Leave out the pictures and restate exactly, and only, the lines from the one that contains "Where should I" through the final line of the material below.

Data provided
* * * * * * * * *

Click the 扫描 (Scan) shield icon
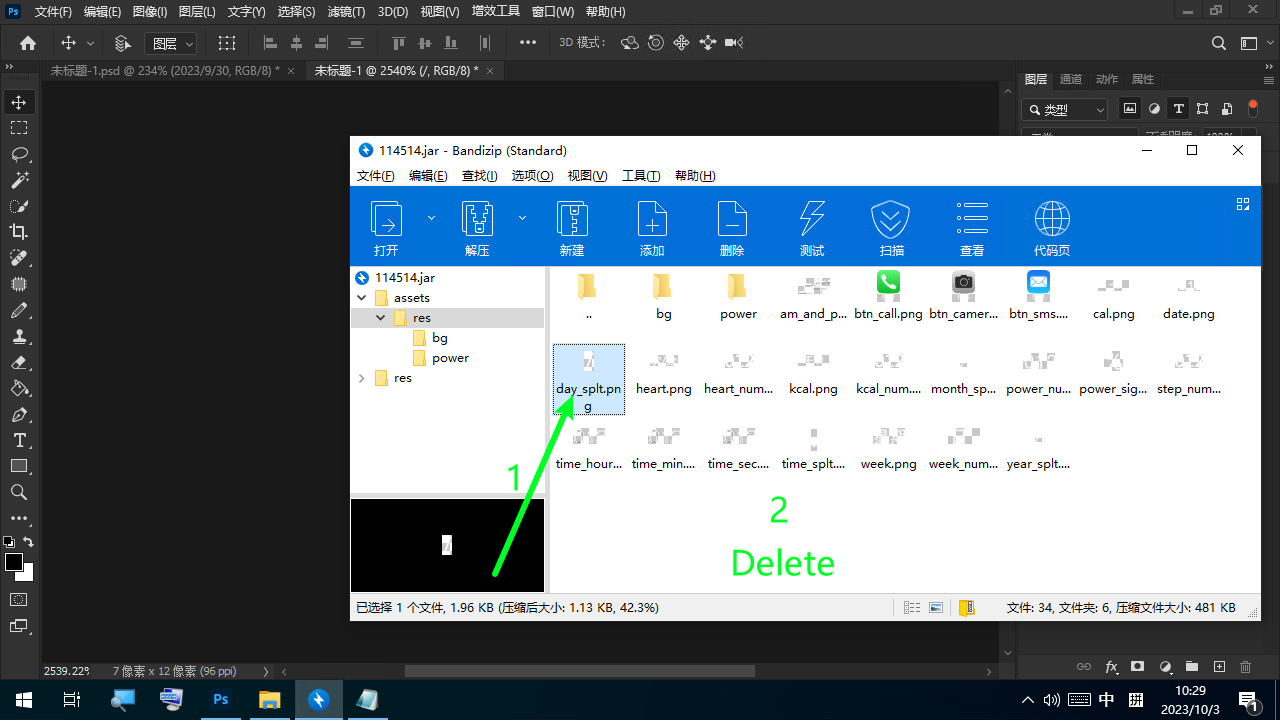The width and height of the screenshot is (1280, 720). pos(891,219)
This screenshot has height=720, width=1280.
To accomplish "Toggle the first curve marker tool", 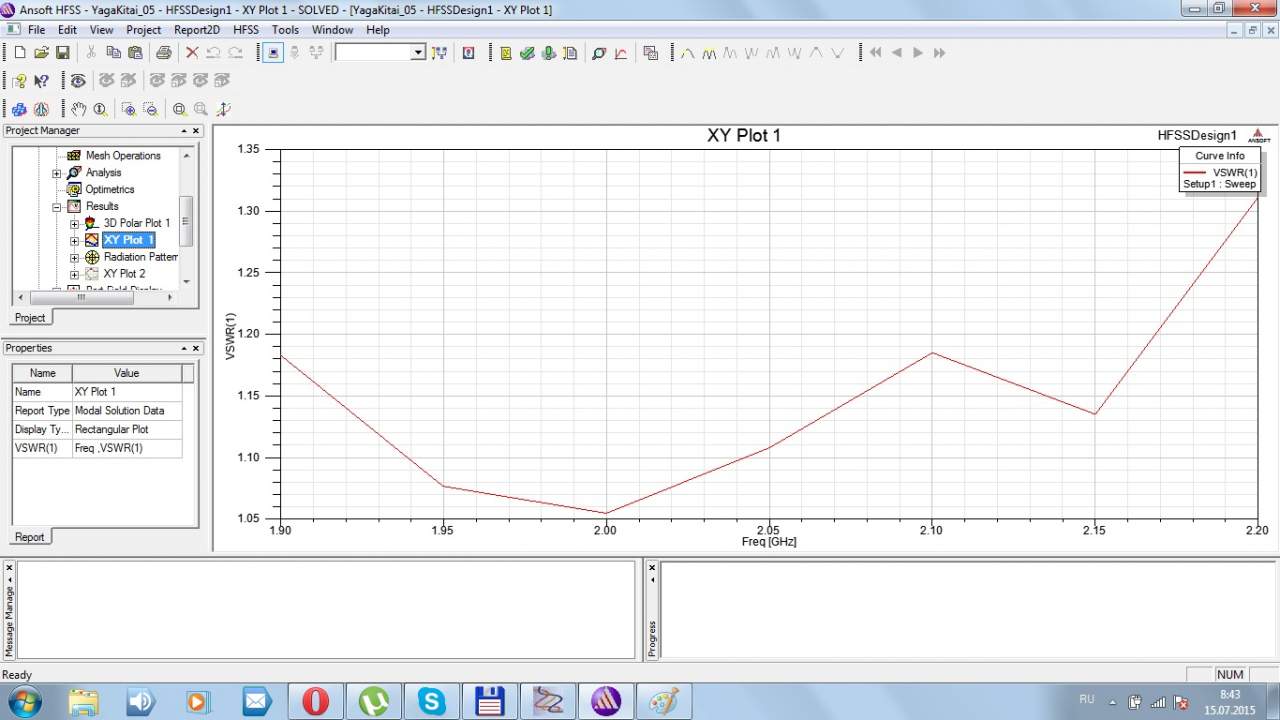I will 687,53.
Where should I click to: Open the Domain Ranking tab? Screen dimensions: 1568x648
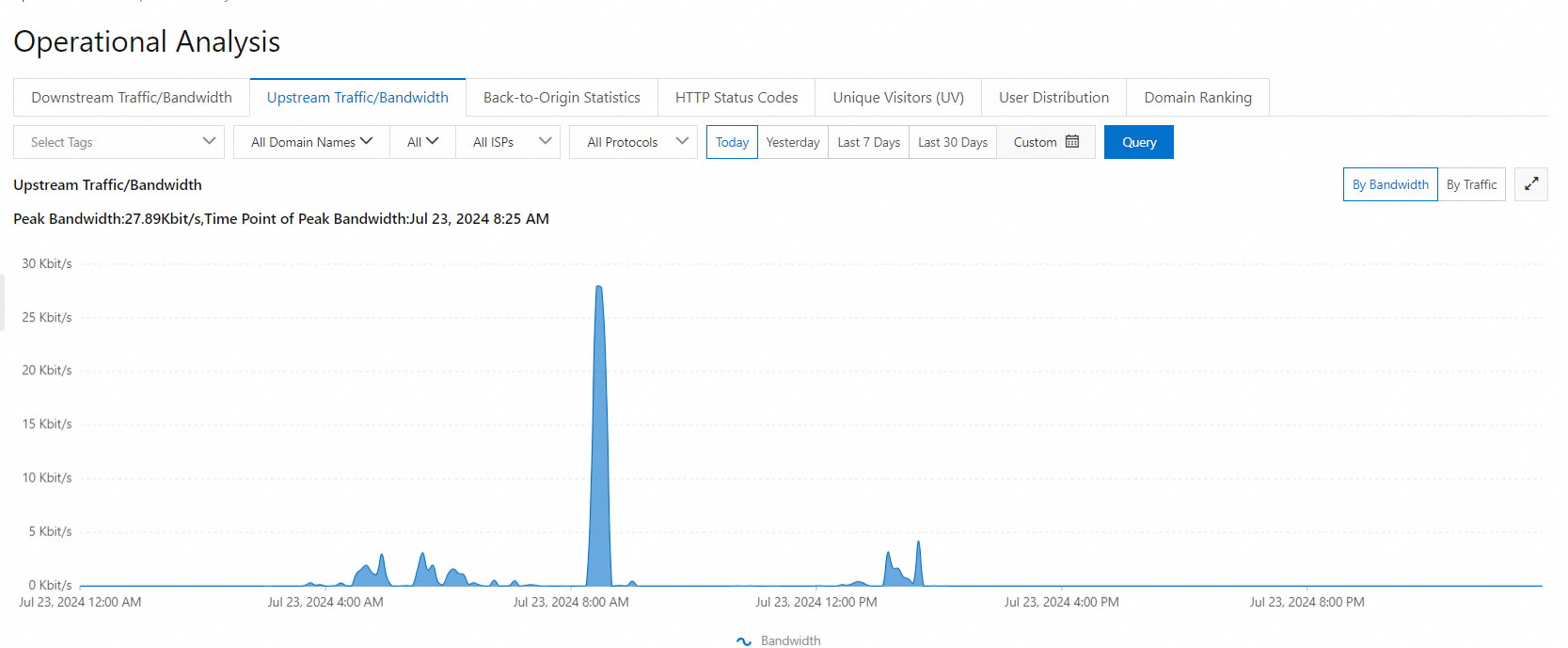click(1197, 98)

* * * * * * * * *

Exercise solution
Where should I click to: Open the Domain Ranking tab? Screen dimensions: 1568x648
click(1197, 98)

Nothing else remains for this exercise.